The present study has some limitations. First, due to the cross-sectional design, causality of the observed associations regarding the natural course of autonomic dysfunction in SLE and the association between autonomic dysfunction and HRQoL cannot be inferred. Furthermore, none of the currently included measures of ANS function were influenced solely by sympathetic modulation.
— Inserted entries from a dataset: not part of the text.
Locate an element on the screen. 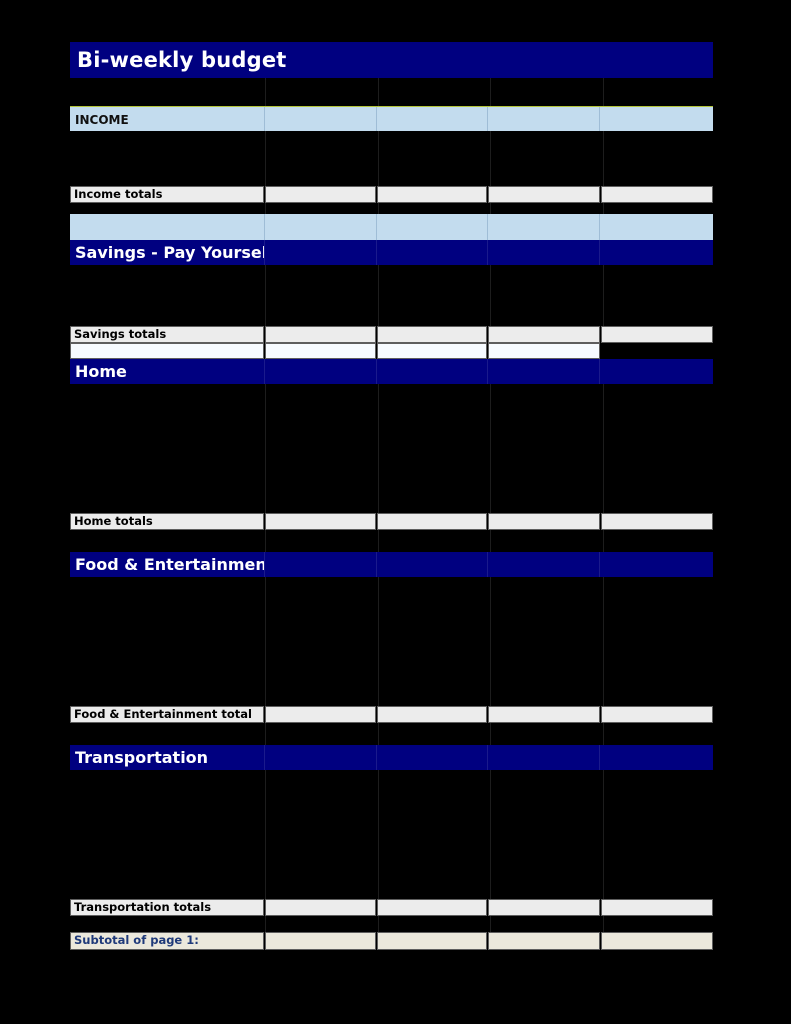 Image resolution: width=791 pixels, height=1024 pixels. section-header-savings: Savings - Pay Yourself First is located at coordinates (392, 252).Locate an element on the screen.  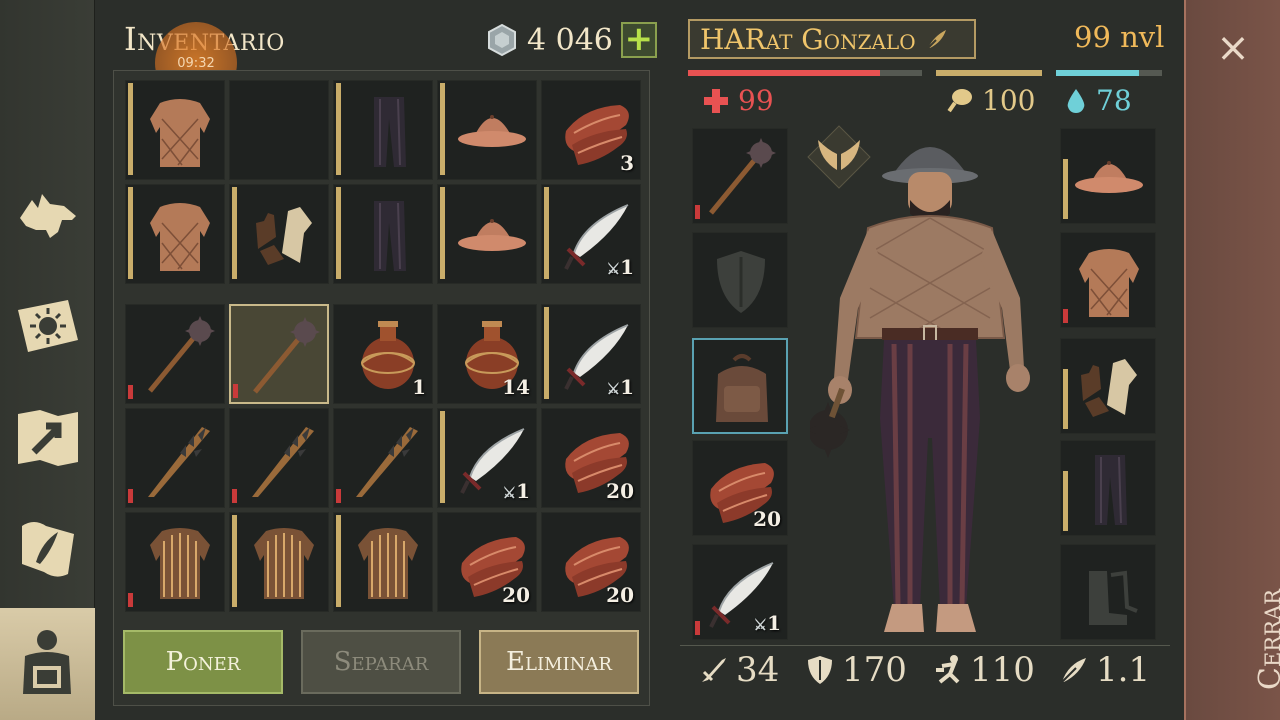
speed-value: 110 is located at coordinates (1002, 670). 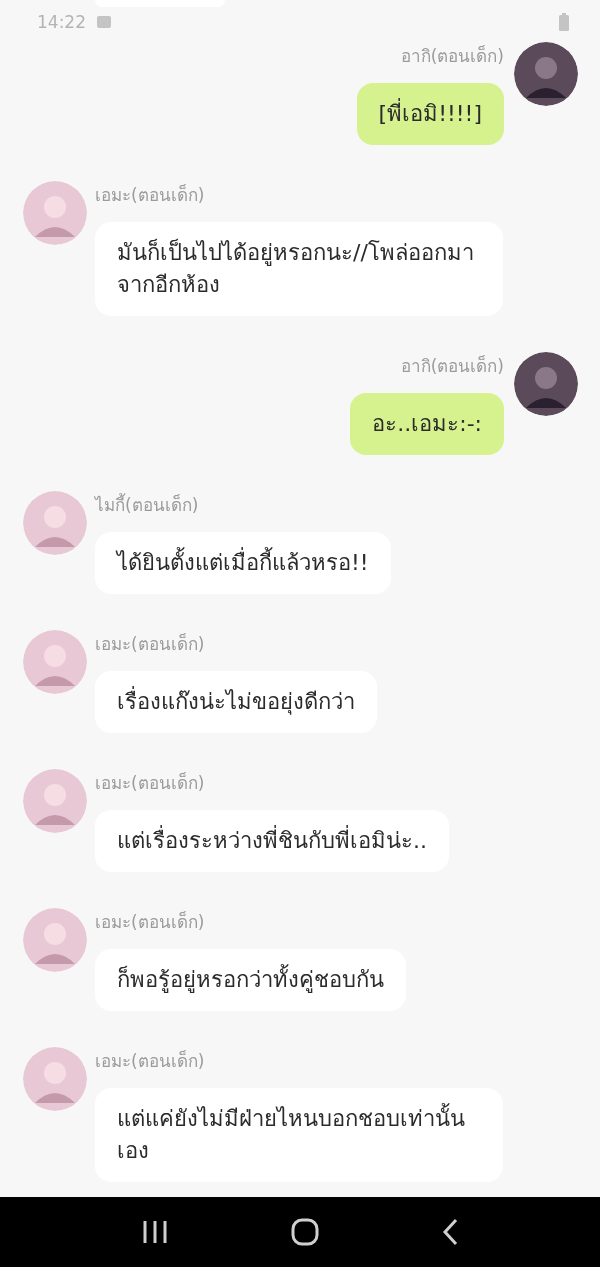 I want to click on message-bubble: มันก็เป็นไปได้อยู่หรอกนะ//โพล่ออกมาจากอีกห้อง, so click(x=299, y=269).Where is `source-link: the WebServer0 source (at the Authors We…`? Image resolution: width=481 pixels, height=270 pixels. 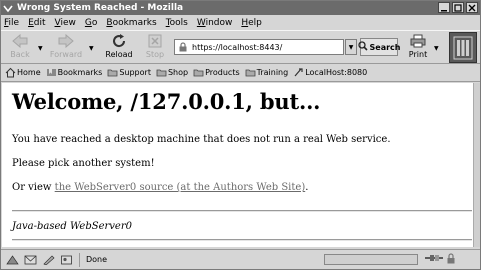
source-link: the WebServer0 source (at the Authors We… is located at coordinates (180, 188). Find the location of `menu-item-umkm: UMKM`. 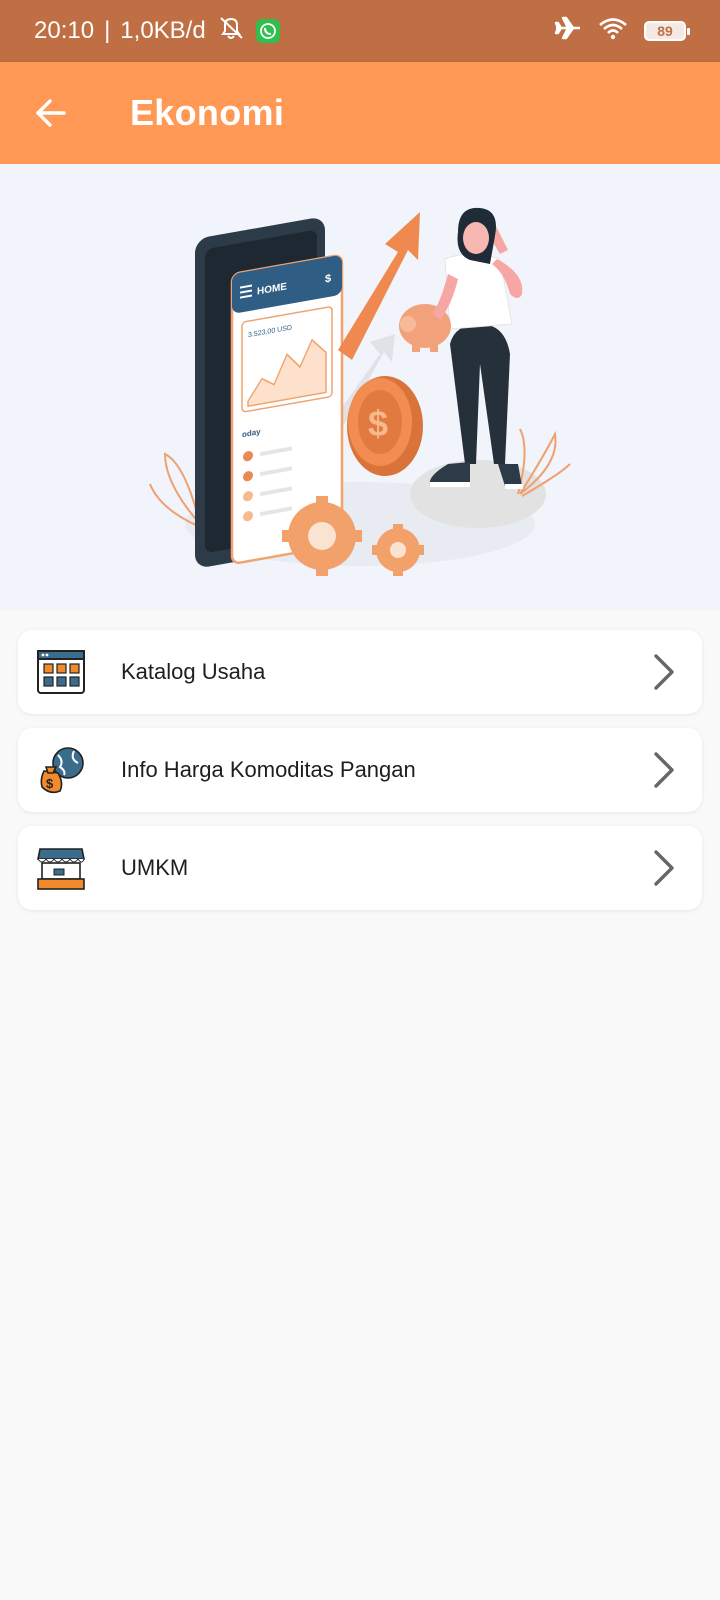

menu-item-umkm: UMKM is located at coordinates (360, 868).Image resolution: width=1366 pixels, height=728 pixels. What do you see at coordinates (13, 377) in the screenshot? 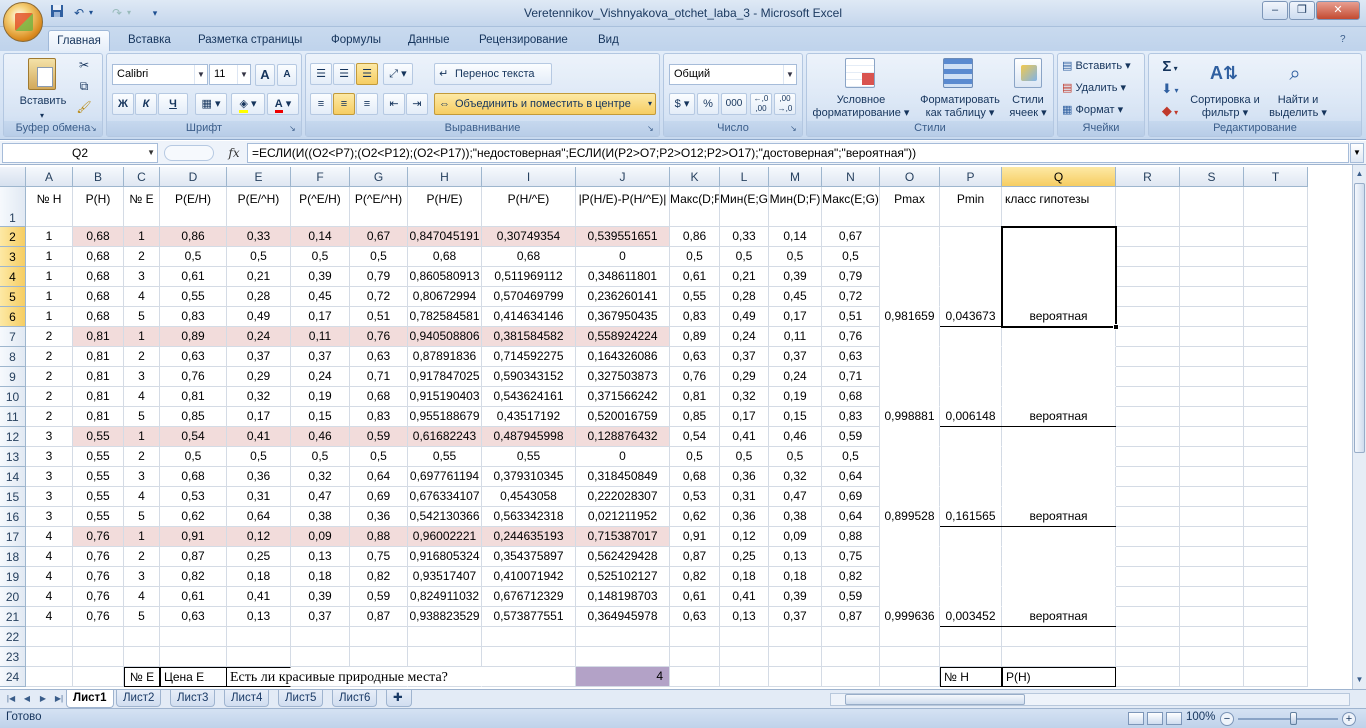
I see `row-header-9: 9` at bounding box center [13, 377].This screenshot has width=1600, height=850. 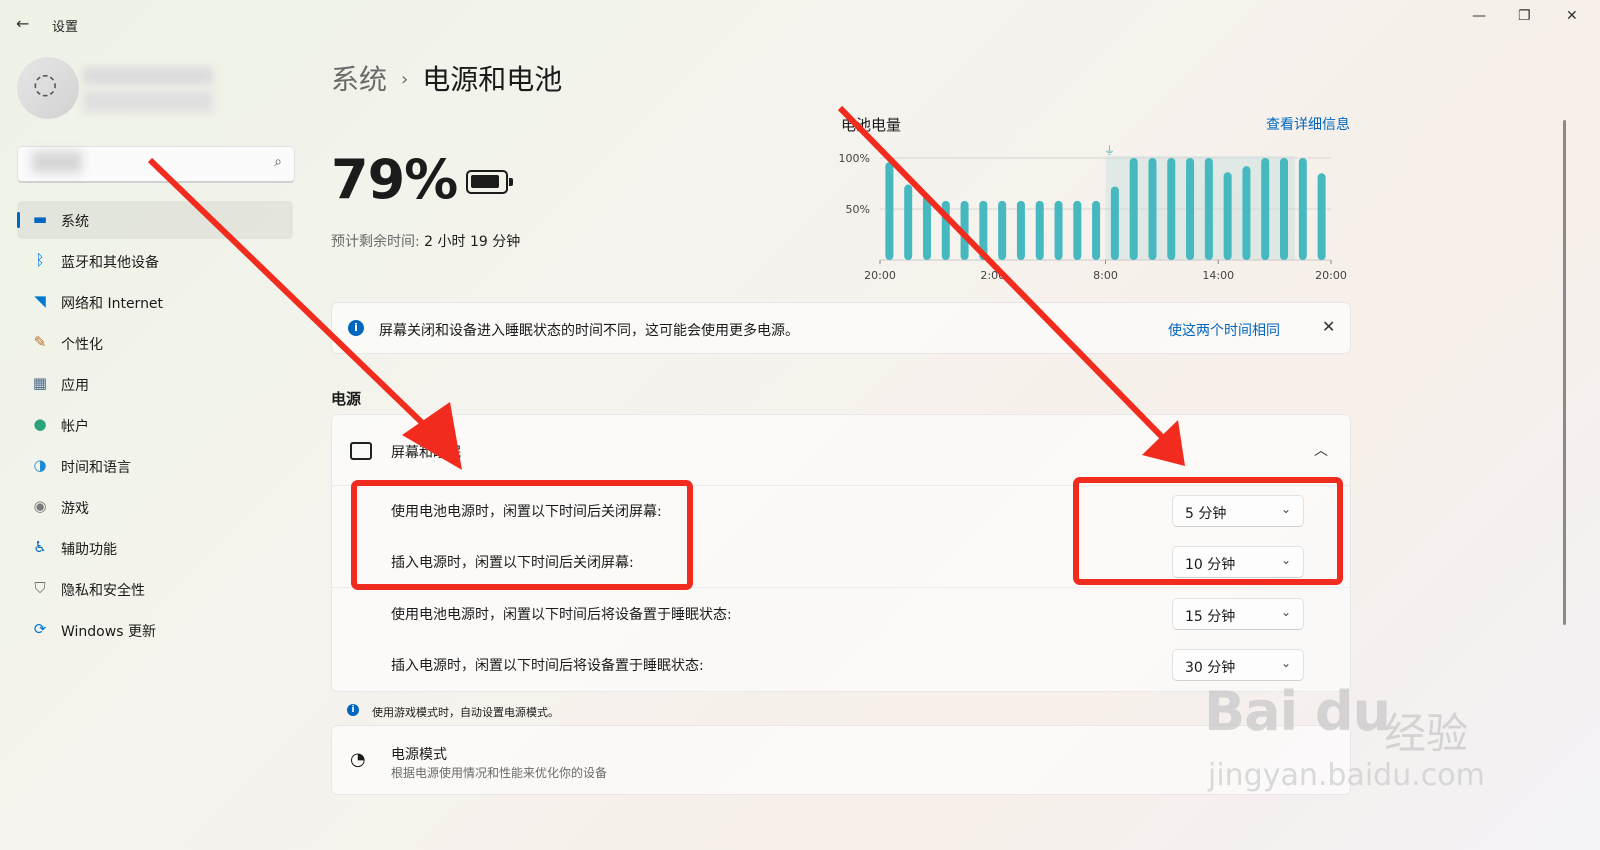 What do you see at coordinates (57, 162) in the screenshot?
I see `search-text-blurred` at bounding box center [57, 162]. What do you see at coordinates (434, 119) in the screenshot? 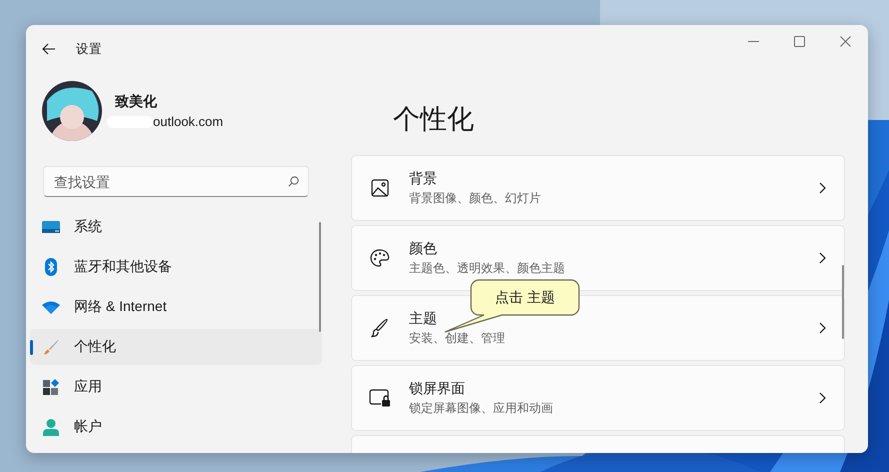
I see `page-title: 个性化` at bounding box center [434, 119].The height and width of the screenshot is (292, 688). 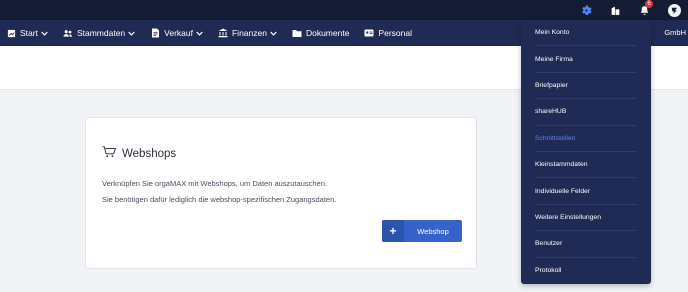 I want to click on bank-icon, so click(x=223, y=33).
The most specific measures of sympathetic function include blood pressure CARTs,43 and these could yield new sympathetic characteristics of the autonomic dysfunction present in SLE. However, these were not included in this study. Despite evident limitations, this study has been the first to explore early signs of autonomic dysfunction in SLE by associating CART-based CAN staging with HRV analyses. Furthermore, this is the first study to provide insight to how ANS dysfunction may influence physical signs of SLE from a patient perspective. The study findings may, if validated in prospective studies, prove clinically useful by providing an alternative understanding of poor HRQoL that is not readily explained by known disease characteristics of SLE.
In conclusion, we found that compared with controls, patients with SLE presented more frequently with CAN characterised by mixed parasympathetic/sympathetic impairment. Furthermore, even in patients without clinical signs of CAN, we demonstrated impaired parasympathetic function. These impairments were in patients with SLE associated with self-report of poor physical quality of life.